Such patterns are indeed found in bird retinas, and indeed in all retinas, including our own. In human eyes the image is analysed in greatest detail more or less at its centre, and in less detail towards the periphery, but even in our eyes the patterns are not symmetrical. In birds highly complex patterns are found (Figure 3.5). What this means is that across bird species there is a wide range of patterns in the way that information is extracted from the environment surrounding the bird. The eyes of two different species may be imaging the same scene, but because of differences in their retinas the scene is analysed in different ways.
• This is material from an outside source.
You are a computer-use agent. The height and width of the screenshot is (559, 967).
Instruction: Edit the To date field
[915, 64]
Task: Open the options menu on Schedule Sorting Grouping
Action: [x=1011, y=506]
These different receptor patterns are the result of natural selection driven by the need for the extraction of key information used in the control of different visually guided tasks in different species.
While knowing about these patterns gives valuable insight into the vision of different species, knowledge of the absolute density of ganglion cells or photoreceptors in a particular eye is also of great value. It allows an estimation to be made of the upper limits of the resolution (acuity) of an eye and can also provide an idea of acuity in different parts of the field of view. To achieve this, data on ganglion cell density must be combined with information on the size of the image. Using this method, estimates of the maximum spatial resolution of eyes have been calculated for a range of species (see Appendix). Furthermore, this method has been validated by determinations of maximum acuity using training techniques (of the kind described in Chapter 2) in the same species, most notably in some birds of prey, including both eagles and falcons.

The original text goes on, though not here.